- [WORK TASK]: The line with "Given: Click the Дата рождения date field" and each line following it, up to the final line of the data, should be set down exactly; pictures stay out.

─── DATA TO PROCESS ───

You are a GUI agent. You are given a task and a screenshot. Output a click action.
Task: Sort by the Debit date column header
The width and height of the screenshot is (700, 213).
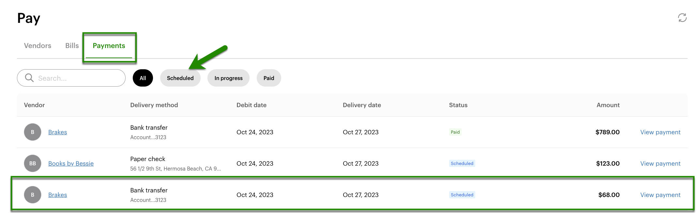coord(251,105)
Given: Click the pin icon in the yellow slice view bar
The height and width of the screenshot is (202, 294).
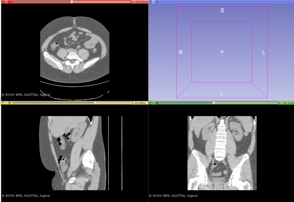Looking at the screenshot, I should click(x=3, y=103).
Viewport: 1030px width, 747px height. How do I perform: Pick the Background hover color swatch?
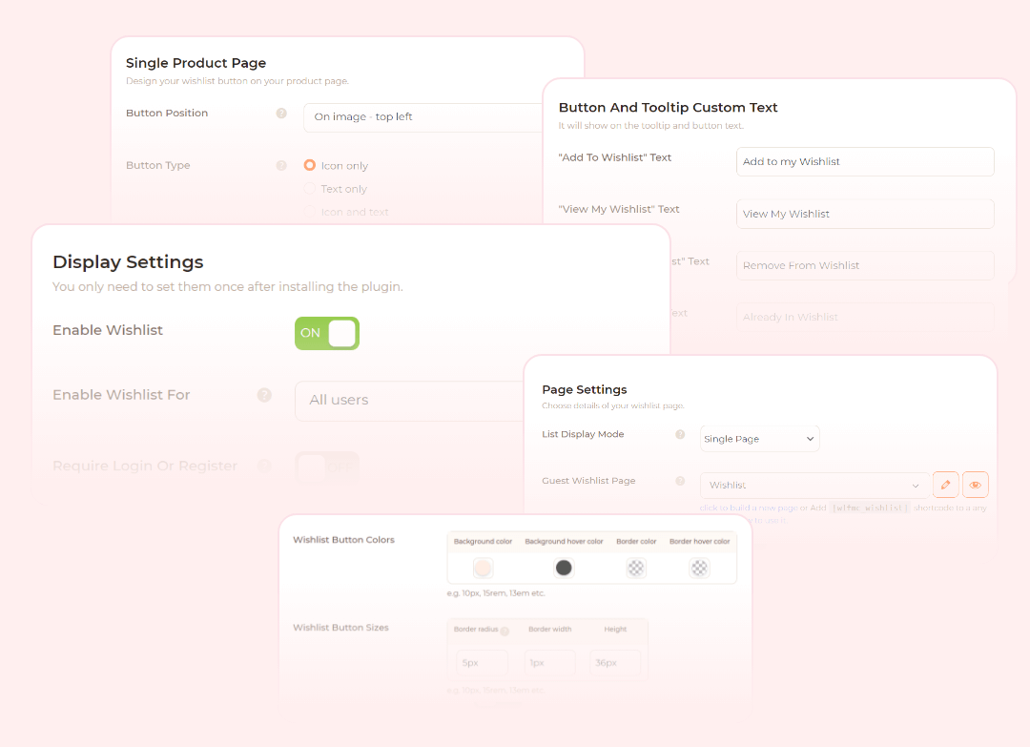coord(564,568)
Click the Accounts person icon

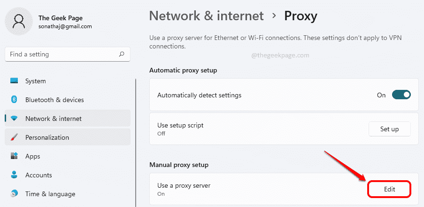click(14, 175)
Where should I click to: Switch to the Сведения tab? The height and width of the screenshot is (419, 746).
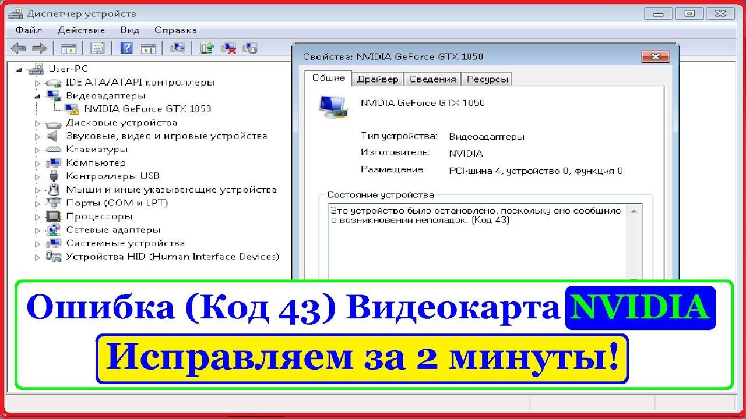[x=432, y=79]
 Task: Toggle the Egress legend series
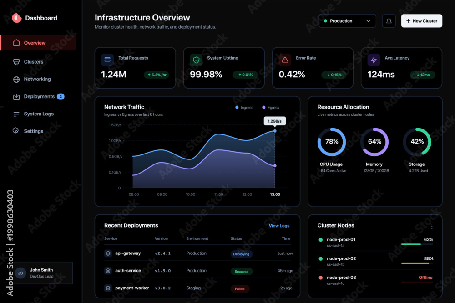pyautogui.click(x=271, y=108)
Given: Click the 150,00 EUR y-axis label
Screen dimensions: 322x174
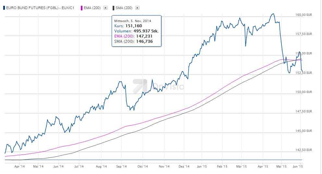Looking at the screenshot, I should pos(304,92).
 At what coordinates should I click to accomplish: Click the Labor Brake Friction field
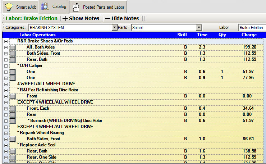[252, 27]
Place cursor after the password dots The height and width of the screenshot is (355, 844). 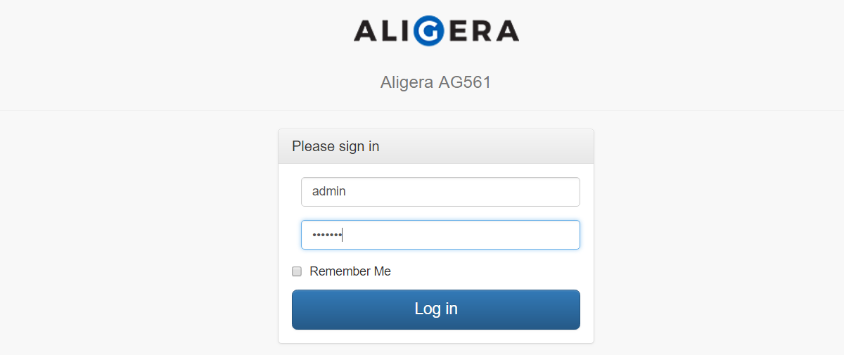343,235
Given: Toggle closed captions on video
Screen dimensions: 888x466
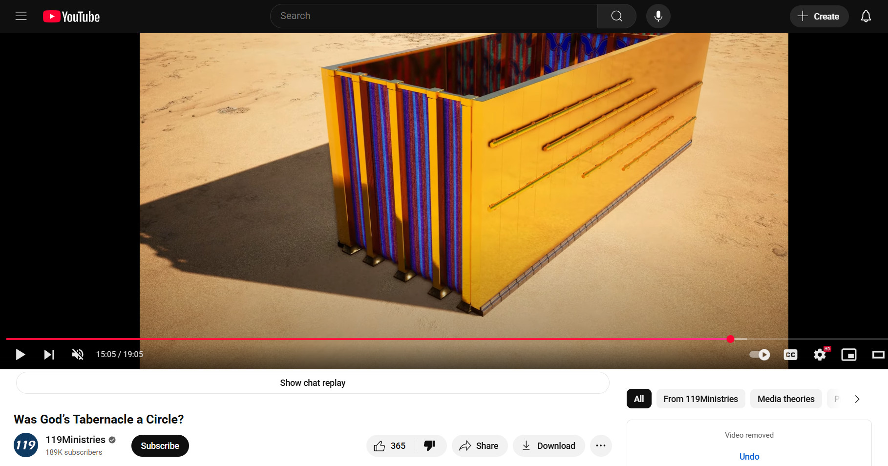Looking at the screenshot, I should [790, 355].

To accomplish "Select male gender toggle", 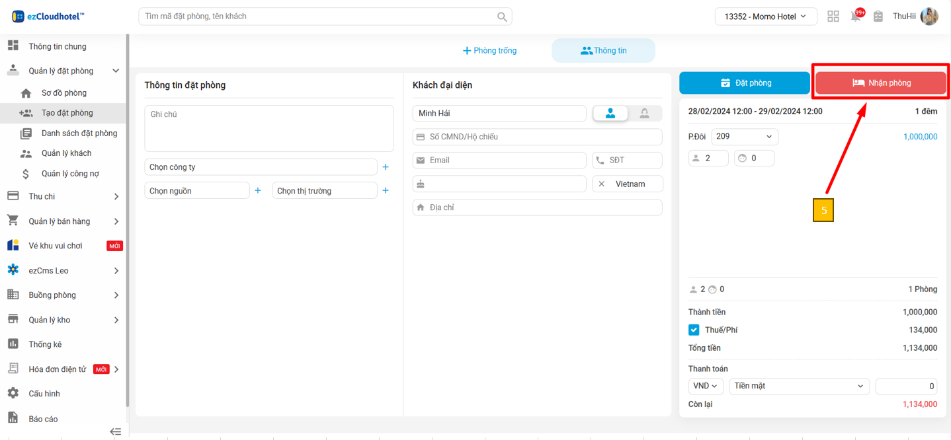I will click(610, 114).
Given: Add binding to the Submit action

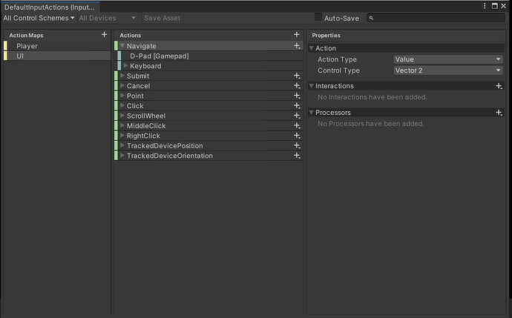Looking at the screenshot, I should point(297,76).
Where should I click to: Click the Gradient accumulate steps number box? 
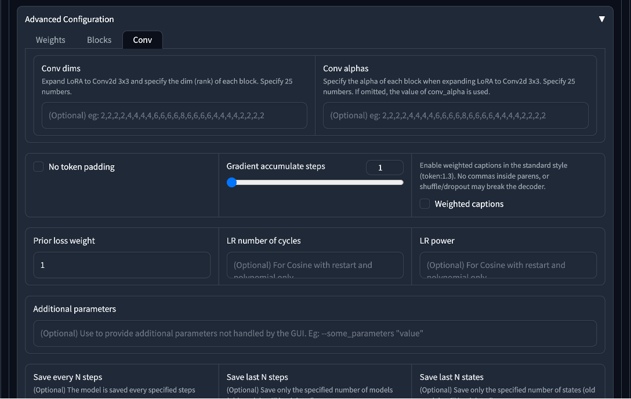click(x=385, y=168)
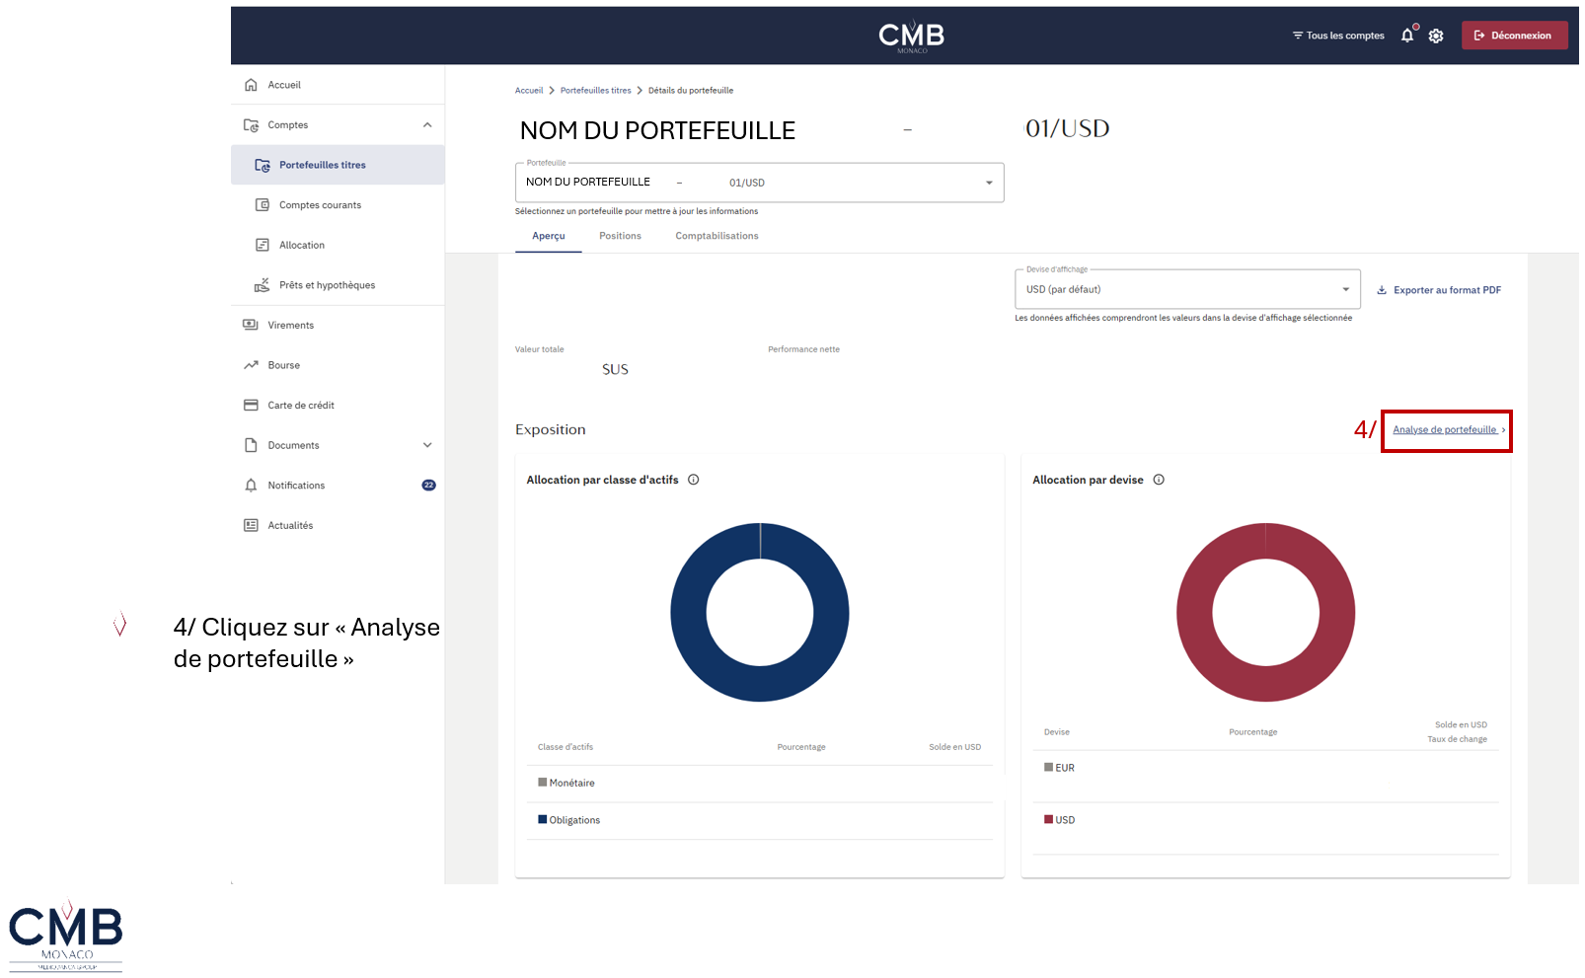The width and height of the screenshot is (1585, 978).
Task: Click Exporter au format PDF
Action: pos(1439,290)
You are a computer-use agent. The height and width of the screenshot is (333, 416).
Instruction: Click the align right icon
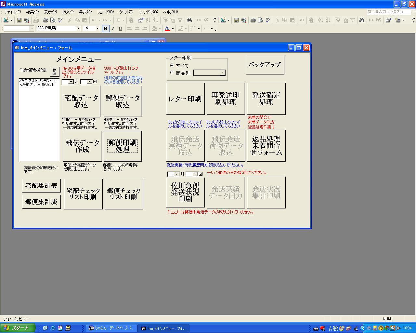click(x=145, y=29)
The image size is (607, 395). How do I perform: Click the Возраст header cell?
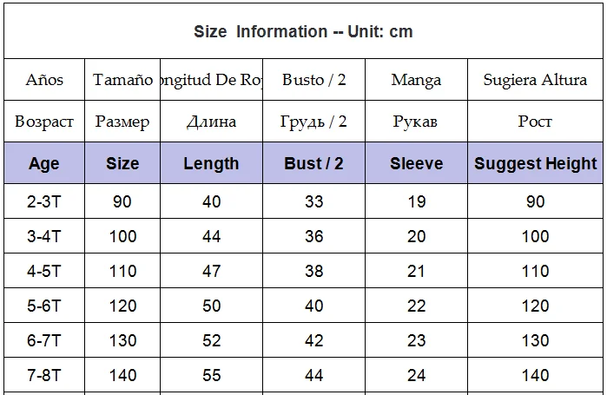(x=44, y=122)
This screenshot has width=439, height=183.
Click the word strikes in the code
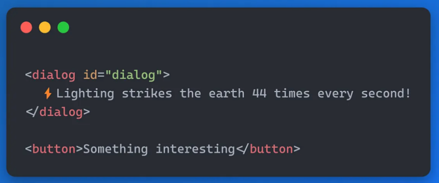[147, 93]
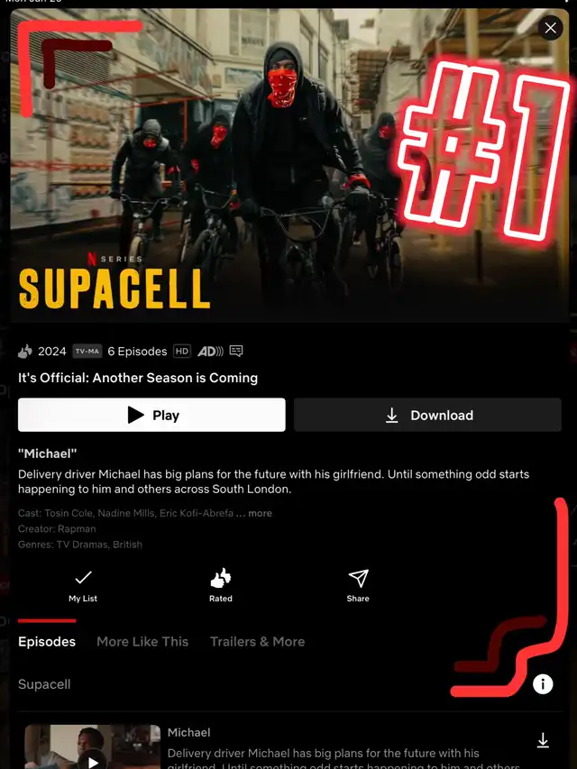Switch to the Episodes tab
Screen dimensions: 577x769
[x=47, y=642]
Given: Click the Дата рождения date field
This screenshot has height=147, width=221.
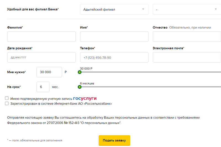Looking at the screenshot, I should (41, 57).
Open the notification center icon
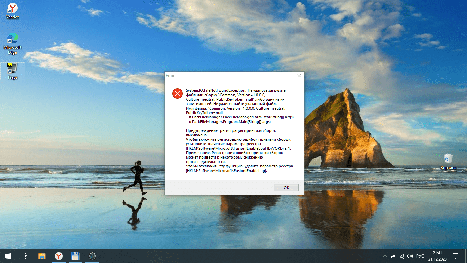 click(x=456, y=256)
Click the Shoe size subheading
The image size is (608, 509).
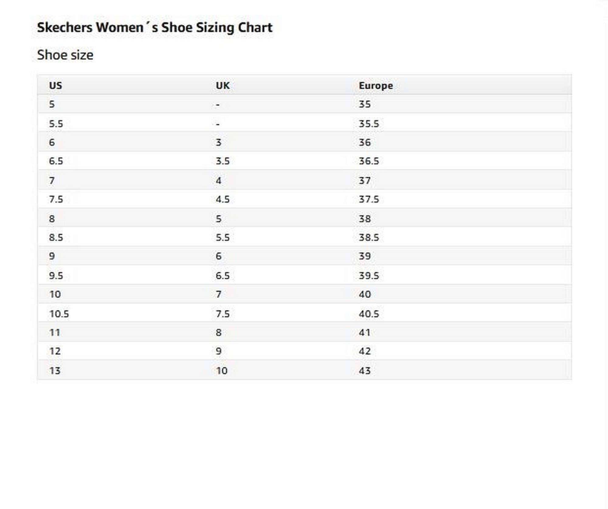pyautogui.click(x=65, y=55)
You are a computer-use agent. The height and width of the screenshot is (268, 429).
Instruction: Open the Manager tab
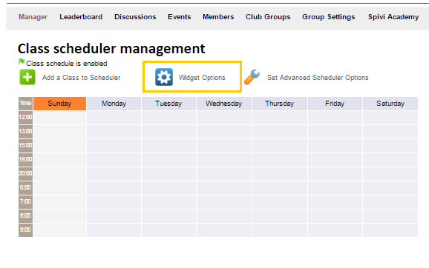tap(33, 17)
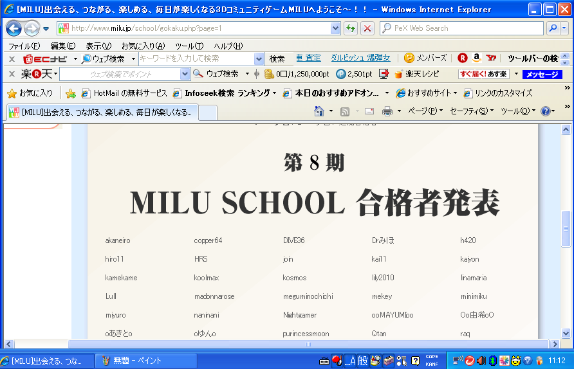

───

- [ANSWER TO THIS PROBLEM]:
Given: Click the Дата рождения date field
This screenshot has height=147, width=221.
Looking at the screenshot, I should (41, 57).
Open the notification center icon
 click(x=456, y=256)
Click the Shoe size subheading
The image size is (608, 509).
pyautogui.click(x=65, y=55)
You are a computer-use agent. The height and width of the screenshot is (268, 429).
Instruction: Open the Manager tab
tap(33, 17)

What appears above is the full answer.